Kristi York Wooten, founder of SustenanceGroup.org and an advocate for fighting hunger and poverty, “canvas[sed] a panel of colleagues and experts for thoughts on how corporations and governments (and the rest of us) can make a difference to ensure a sustainable future,” and presents her findings in this post on the Huffington Post’s “Impact” blog.
Environment and Climate Change
“Signaling South Korea may be attempting to cool tensions with its neighbor, Seoul has vowed to actively review sending humanitarian aid to North Korea through third channels,” CNN reports. South Korea’s Unification Minister Yu Woo-ik in a meeting with U.N. Secretary-General Ban Ki-moon on Friday in New York “said he would consider the move amid growing concern over widespread malnutrition in North Korea,” according to the news service.
The U.N. High Commissioner for Refugees (UNHCR) “reports heavy rains and flooding in parts of Somalia, Kenya and Ethiopia are causing havoc among thousands of displaced Somalis in the region” and “flood-damaged roads are hampering relief efforts to thousands affected by the heavy rains,” VOA News reports (Schlein, 11/4). “UNHCR spokesperson Andrej Mahecic told a press briefing in Geneva that the agency has distributed 4,500 assistance kits so far, which include plastic sheets, plastic buckets and soap,” the U.N. News Centre writes (11/4). “In addition to providing emergency relief for floods, other U.N. agencies continue to increase their efforts to help Somalis who suffer from famine and insecurity,” VOA notes (11/4).
In this post in the Bill & Melinda Gates Foundation’s “Impatient Optimists” blog, Rick Leach, president and CEO of World Food Program USA, examines the empowerment of small-scale farmers to become active participants in the global economy as a strategy to tackle world hunger. Leach provides examples of successful initiatives…
“The [U.N. Food and Agriculture Organization] FAO index of global food prices hit an 11-month low in October, reflecting sharp falls in grain, sugar and oils prices, the U.N. food agency said on Thursday, Reuters reports (11/3). “The agency attributes the decline to an improved supply outlook for a number of commodities and uncertainty about global economic prospects,” the U.N. News Centre writes (11/3). “Nonetheless prices still remain generally higher than last year and very volatile, FAO said,” according to an FAO press release (11/3). On Tuesday, the World Bank Group released its Food Price Watch ahead of this week’s Group of 20 (G20) summit, stating that “[w]orld food prices remain high and are hitting the poorest countries hard,” according to Deutsche Presse-Agentur/M&C (11/1).
“Millions of children and women of child-bearing age in North Korea face malnutrition which can leave them at higher risk of death or disease, the United Nations Children’s Fund (UNICEF) said on Tuesday,” Reuters reports. UNICEF urged donors to fill a funding gap to prevent a “nutrition crisis” in the country, the news agency states (Nebehay, 11/1).
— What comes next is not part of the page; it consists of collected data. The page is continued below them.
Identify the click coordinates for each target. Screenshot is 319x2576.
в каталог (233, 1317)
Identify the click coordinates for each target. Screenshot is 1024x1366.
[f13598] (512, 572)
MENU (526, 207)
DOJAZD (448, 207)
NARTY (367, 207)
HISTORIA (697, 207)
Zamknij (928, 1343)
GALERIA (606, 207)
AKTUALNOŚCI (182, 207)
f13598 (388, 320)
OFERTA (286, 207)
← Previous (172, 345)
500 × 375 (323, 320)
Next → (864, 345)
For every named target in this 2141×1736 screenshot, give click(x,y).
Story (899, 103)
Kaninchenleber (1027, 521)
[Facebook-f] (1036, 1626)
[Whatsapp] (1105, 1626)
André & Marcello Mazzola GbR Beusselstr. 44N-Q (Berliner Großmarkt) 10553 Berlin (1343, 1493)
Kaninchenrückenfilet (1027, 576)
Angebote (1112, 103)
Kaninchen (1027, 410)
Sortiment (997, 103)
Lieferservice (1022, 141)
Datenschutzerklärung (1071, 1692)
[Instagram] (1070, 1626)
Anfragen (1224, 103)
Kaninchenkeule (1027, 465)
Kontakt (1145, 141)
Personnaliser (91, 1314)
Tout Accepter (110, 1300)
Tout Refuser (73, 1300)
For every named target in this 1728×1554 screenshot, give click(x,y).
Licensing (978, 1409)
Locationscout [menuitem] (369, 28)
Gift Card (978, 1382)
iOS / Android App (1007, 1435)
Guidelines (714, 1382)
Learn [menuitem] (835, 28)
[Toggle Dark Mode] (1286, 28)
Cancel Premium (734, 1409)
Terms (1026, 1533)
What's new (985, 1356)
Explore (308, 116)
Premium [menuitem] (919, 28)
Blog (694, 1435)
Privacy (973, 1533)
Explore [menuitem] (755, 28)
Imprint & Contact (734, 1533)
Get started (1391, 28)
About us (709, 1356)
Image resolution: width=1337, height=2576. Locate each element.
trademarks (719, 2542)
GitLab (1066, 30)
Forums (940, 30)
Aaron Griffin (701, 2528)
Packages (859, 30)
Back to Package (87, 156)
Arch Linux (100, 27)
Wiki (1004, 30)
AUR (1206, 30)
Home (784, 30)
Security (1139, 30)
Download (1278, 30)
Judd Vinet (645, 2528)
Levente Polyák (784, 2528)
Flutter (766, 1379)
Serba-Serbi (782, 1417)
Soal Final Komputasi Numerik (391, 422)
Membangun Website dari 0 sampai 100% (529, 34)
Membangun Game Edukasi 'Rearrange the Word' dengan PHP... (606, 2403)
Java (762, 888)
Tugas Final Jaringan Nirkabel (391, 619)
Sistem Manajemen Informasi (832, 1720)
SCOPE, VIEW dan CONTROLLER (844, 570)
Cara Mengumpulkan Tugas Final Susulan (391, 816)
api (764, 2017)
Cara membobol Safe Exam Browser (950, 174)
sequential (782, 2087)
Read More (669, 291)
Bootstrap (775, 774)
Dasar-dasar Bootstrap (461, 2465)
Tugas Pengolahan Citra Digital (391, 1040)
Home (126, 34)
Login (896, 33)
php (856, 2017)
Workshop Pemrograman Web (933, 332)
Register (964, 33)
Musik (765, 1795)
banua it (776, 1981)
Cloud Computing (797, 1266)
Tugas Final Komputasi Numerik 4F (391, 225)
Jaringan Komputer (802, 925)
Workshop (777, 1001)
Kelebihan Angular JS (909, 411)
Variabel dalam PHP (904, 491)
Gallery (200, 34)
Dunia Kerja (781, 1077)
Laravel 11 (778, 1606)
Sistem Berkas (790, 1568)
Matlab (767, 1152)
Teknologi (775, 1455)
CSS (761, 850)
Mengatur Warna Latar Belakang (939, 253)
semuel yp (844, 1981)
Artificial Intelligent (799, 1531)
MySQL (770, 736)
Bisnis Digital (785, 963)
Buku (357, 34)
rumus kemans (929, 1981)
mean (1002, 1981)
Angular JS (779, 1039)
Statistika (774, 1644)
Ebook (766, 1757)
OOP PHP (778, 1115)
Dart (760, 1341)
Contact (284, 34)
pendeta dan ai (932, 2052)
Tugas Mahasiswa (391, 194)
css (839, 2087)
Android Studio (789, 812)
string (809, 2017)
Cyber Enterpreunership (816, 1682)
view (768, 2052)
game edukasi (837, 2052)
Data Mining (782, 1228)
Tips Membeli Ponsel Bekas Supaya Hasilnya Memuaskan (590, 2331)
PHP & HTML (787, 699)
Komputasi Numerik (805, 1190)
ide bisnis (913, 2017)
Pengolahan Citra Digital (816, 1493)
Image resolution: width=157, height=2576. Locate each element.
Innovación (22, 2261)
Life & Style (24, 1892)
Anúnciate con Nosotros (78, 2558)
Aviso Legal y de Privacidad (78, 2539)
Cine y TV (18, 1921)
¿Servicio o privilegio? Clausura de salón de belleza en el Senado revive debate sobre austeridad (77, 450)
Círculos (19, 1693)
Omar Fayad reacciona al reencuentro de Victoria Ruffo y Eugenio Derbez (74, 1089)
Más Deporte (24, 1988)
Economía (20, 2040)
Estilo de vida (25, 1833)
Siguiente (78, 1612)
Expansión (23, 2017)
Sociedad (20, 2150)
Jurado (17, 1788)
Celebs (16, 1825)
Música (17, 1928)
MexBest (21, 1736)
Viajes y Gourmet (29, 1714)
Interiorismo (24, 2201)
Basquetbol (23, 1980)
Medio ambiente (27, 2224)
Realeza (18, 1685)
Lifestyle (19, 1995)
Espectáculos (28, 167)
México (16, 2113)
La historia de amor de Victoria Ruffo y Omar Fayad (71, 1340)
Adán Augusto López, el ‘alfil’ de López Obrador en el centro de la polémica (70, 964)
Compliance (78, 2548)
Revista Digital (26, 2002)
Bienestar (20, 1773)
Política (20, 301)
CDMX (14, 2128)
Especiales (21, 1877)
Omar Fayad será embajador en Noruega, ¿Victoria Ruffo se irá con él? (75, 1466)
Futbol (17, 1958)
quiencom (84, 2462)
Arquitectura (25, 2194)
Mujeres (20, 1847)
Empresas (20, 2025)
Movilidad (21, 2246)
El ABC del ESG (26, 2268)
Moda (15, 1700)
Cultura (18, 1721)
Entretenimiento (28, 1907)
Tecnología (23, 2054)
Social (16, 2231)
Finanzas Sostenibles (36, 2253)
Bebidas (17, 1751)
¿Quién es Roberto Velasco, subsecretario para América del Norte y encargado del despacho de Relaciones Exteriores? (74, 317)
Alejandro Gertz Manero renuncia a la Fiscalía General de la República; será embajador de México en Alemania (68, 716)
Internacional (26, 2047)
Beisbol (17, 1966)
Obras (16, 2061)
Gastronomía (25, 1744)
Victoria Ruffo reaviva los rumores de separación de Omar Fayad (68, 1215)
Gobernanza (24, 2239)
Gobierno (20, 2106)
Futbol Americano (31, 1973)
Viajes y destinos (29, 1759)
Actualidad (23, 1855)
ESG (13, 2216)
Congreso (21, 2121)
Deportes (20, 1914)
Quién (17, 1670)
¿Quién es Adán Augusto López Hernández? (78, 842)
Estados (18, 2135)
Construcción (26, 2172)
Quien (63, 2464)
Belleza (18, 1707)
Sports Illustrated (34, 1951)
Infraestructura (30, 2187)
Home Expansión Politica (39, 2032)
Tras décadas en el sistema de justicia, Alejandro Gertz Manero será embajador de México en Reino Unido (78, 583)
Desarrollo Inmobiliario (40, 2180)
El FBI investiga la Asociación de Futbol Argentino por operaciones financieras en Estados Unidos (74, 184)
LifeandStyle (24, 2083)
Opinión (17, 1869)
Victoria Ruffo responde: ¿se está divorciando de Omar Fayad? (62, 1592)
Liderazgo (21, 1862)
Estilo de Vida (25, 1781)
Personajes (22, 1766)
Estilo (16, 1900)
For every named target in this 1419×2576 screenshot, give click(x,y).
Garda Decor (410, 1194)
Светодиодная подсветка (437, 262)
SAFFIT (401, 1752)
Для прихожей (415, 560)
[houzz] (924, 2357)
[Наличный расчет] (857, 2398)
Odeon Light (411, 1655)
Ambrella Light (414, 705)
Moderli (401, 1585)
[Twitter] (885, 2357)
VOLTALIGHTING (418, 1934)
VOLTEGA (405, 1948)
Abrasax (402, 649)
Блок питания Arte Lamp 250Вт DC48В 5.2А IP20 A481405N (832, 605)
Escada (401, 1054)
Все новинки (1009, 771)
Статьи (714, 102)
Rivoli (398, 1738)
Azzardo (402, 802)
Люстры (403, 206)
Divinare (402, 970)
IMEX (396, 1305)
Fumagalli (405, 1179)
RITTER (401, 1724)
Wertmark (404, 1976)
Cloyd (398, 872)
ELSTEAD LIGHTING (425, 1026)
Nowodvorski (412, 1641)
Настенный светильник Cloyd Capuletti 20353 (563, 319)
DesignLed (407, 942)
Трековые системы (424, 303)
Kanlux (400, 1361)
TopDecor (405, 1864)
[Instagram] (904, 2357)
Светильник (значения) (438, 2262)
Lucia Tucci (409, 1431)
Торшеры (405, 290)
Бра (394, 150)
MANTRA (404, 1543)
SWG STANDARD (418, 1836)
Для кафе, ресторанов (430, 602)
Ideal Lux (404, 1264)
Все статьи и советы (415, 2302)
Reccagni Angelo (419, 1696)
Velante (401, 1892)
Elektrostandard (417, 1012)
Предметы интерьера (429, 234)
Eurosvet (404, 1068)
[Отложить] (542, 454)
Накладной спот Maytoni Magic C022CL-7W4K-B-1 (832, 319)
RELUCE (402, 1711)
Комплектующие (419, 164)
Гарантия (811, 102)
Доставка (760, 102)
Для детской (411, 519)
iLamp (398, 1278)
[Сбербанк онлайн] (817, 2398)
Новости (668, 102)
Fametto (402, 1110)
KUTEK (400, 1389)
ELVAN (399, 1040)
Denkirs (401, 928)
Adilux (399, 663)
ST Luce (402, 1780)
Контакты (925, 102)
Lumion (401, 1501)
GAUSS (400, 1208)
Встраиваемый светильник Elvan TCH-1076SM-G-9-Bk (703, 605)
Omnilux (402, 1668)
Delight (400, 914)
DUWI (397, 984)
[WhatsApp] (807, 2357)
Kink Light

According to Agence France-Presse, “UNICEF had asked for $20.4 million for 2011, but has received just $4.6 million” (11/1).
The VOA News audio program “Explorations” on Tuesday discussed international humanitarian aid in the Horn of Africa. The program features interviews with Kurt Tjossem, the International Rescue Committee’s regional director for the Horn of Africa and East Africa; Shannon Scribner, Oxfam America’s humanitarian policy manager; and Nancy Lindborg, USAID’s assistant administrator for the Bureau for Democracy, Conflict and Humanitarian Assistance.
Several countries in West Africa, including Niger, Mauritania and Chad, are facing food insecurity crises “unless the international community acts now, the United Nations warned on Friday,” AlertNet reports. “Communities in the Sahel, which faces increasingly frequent droughts, have not had time to recover from the last food crisis,” which hit the region last year, the news service reports.
In the clinic of Hilaweyn, one of four camps at Ethiopia’s Dollo Ado complex for Somali refugees seeking relief from famine and poor security conditions, “[a] massive infusion of humanitarian resources … appears to be turning the tide” against child mortality, according to Doctors Without Borders, which operates the clinic, VOA News reports. “When Doctors Without Borders opened the Hilaweyn clinic … in August, children were dying of malnutrition at the rate of more than one a day. Two months later, the clinic’s emergency coordinator Aria Danika said they treat 1,000 cases a day, and only one child has died in the past two weeks,” VOA writes (Heinlein, 10/28).
“Despite a massive increase in humanitarian operations and international funding since famine was formally declared 100 days ago, the relief effort in Somalia is expected to miss almost all its key targets for 2011, a draft United Nations report reveals,” the Guardian reports, adding, “[m]alnutrition rates have more than doubled, less than 60 percent of the 3.7 million people targeted have received monthly food assistance, and only 58 percent of a targeted 1.2 million people received critical non-food aid items.”